** INSTRUCTIONS FOR THE TASK **
The line count for "записи" is all that is needed: say how many lines in the listing below contain it.

** SOURCE DATA **
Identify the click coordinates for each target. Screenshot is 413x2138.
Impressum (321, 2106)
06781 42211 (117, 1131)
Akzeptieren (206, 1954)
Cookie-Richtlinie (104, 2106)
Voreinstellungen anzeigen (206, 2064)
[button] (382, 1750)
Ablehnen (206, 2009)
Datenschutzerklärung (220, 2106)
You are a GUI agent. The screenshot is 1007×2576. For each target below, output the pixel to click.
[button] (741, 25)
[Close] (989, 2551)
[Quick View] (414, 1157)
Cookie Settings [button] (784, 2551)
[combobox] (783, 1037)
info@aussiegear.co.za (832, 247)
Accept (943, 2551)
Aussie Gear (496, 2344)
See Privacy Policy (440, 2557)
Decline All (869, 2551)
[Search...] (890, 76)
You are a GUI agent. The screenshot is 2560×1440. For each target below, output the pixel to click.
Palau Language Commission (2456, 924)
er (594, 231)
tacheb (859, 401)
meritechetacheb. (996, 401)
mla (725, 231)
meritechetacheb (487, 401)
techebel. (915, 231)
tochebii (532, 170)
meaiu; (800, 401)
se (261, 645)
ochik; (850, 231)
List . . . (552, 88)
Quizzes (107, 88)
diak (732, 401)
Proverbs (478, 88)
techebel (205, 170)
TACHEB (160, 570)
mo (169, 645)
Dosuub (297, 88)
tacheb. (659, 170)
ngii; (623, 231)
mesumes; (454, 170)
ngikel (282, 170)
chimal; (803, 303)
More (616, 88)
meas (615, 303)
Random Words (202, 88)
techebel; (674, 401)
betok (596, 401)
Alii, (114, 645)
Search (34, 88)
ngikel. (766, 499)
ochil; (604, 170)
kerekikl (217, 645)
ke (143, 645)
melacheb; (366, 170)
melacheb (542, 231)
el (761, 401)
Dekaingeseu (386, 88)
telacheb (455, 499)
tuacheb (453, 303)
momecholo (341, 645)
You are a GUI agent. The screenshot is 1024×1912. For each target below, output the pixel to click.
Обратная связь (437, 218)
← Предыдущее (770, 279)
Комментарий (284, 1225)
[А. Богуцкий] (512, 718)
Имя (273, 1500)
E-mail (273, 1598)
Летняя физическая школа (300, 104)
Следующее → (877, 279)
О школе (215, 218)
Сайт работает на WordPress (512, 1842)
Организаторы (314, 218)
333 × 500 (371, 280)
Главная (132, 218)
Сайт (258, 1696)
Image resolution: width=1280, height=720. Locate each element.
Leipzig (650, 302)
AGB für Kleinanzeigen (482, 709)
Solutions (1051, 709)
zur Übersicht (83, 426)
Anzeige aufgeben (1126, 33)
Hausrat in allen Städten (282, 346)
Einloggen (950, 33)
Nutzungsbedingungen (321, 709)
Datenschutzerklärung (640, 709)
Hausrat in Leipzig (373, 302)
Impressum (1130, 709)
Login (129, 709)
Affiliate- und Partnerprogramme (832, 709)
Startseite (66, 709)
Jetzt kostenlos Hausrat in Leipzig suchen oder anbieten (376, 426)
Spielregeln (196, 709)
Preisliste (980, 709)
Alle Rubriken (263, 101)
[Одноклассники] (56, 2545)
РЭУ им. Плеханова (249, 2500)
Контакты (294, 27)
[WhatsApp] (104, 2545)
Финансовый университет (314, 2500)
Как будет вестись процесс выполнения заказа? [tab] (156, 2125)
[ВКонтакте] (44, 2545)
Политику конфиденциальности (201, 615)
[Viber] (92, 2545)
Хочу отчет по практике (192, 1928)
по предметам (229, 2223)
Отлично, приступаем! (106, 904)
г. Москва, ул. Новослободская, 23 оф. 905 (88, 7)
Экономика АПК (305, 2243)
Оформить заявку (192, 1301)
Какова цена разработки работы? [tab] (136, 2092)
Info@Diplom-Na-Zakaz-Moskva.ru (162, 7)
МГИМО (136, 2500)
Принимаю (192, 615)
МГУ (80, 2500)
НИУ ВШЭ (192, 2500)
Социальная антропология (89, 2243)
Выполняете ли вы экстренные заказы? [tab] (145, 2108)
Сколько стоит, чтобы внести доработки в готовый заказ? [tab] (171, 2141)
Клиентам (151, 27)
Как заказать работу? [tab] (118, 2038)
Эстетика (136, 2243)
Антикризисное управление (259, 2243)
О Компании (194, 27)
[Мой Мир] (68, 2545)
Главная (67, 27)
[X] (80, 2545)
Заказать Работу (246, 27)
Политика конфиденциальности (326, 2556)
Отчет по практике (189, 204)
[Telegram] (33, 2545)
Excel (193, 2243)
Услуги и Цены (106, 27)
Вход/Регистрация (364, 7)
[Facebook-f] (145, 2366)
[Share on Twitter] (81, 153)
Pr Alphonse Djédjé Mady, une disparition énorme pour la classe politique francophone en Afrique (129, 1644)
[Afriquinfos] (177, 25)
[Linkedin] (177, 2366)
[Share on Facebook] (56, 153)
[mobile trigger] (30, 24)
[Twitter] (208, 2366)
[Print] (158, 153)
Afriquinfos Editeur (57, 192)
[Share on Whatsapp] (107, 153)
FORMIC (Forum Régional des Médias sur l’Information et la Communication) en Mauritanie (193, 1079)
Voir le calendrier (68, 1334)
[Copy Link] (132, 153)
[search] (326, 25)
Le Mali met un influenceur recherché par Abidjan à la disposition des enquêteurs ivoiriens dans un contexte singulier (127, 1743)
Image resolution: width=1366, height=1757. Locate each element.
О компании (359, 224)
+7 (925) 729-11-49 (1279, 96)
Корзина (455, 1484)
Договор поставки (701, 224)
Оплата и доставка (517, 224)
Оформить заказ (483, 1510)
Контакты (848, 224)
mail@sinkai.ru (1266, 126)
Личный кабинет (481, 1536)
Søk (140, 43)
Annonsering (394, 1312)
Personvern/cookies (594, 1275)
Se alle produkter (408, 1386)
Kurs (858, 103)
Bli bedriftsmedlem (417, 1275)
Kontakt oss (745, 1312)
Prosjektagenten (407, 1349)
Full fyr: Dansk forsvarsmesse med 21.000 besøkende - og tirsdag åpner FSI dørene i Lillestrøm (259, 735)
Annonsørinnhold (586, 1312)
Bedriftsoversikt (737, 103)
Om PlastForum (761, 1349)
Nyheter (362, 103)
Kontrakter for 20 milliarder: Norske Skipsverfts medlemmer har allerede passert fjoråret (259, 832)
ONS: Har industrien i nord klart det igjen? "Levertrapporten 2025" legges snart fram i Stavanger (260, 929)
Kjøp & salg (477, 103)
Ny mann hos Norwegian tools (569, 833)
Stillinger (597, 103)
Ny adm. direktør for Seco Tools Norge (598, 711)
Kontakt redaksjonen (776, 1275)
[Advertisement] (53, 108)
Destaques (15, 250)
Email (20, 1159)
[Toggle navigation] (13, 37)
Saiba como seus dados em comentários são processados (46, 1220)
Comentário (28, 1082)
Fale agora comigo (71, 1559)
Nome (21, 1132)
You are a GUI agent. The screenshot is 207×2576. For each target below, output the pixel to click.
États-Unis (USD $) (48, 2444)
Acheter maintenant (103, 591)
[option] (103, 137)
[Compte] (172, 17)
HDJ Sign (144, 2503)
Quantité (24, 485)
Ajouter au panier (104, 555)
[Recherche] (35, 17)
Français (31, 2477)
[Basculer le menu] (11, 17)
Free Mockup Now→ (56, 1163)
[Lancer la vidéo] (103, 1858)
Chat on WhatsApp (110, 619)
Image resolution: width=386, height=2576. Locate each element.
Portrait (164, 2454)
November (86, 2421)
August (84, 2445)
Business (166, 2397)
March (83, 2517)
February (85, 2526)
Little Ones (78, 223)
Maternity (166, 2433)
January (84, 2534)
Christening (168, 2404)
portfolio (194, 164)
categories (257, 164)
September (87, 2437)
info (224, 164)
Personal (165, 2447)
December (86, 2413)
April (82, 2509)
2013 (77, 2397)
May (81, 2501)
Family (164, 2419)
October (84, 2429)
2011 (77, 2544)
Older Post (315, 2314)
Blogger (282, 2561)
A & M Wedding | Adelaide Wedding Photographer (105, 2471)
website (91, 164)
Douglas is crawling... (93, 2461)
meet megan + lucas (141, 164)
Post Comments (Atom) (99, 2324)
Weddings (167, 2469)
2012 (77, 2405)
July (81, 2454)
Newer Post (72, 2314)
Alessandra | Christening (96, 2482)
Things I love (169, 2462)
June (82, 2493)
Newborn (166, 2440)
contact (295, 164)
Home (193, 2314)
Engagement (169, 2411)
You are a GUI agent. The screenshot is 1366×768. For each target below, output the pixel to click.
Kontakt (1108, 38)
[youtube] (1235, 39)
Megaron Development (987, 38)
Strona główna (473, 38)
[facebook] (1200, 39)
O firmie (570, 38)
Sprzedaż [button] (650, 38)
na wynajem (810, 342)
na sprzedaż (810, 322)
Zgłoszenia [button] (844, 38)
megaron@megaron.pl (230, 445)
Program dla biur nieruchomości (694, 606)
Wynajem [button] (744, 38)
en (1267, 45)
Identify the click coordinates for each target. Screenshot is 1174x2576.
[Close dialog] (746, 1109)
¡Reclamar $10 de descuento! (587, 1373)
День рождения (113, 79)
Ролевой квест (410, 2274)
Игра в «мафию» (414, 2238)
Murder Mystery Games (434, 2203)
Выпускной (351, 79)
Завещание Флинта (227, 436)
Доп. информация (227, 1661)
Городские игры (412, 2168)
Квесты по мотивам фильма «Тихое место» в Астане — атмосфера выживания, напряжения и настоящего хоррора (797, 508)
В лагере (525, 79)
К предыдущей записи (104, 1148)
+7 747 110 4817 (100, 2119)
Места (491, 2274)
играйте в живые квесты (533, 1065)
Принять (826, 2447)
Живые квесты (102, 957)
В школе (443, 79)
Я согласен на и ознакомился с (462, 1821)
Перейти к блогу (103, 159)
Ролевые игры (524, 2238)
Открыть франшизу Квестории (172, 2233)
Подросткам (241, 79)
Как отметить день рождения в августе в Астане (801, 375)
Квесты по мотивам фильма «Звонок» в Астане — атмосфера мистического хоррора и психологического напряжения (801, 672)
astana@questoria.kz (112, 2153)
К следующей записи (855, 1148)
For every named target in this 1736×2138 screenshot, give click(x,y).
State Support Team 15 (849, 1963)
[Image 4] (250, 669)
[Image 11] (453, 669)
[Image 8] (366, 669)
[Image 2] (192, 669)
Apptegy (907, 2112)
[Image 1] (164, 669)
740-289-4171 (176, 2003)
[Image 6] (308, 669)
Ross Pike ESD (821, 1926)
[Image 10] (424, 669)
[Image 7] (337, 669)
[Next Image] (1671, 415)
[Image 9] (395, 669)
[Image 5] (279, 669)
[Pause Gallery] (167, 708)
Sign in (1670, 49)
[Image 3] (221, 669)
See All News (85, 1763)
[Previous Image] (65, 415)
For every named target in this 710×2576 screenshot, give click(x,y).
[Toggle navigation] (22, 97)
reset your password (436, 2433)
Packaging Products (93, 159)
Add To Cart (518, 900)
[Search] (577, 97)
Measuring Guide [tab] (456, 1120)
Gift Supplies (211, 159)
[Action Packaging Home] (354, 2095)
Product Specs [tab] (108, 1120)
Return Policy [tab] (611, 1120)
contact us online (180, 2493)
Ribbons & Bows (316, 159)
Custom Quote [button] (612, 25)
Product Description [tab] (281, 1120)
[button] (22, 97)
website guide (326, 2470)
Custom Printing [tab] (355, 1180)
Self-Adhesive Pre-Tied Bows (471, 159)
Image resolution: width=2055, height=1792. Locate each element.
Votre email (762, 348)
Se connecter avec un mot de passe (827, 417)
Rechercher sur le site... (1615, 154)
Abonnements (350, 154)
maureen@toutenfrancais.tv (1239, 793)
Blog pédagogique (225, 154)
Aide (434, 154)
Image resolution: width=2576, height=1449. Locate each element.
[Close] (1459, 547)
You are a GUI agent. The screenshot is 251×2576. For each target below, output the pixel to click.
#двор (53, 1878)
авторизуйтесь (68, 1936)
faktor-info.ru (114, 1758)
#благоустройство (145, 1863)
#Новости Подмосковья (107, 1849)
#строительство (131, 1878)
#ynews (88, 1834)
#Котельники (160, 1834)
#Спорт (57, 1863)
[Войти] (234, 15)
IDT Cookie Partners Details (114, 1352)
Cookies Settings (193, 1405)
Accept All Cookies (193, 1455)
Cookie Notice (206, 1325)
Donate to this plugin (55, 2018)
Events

** WRITTEN RESPONSE **
2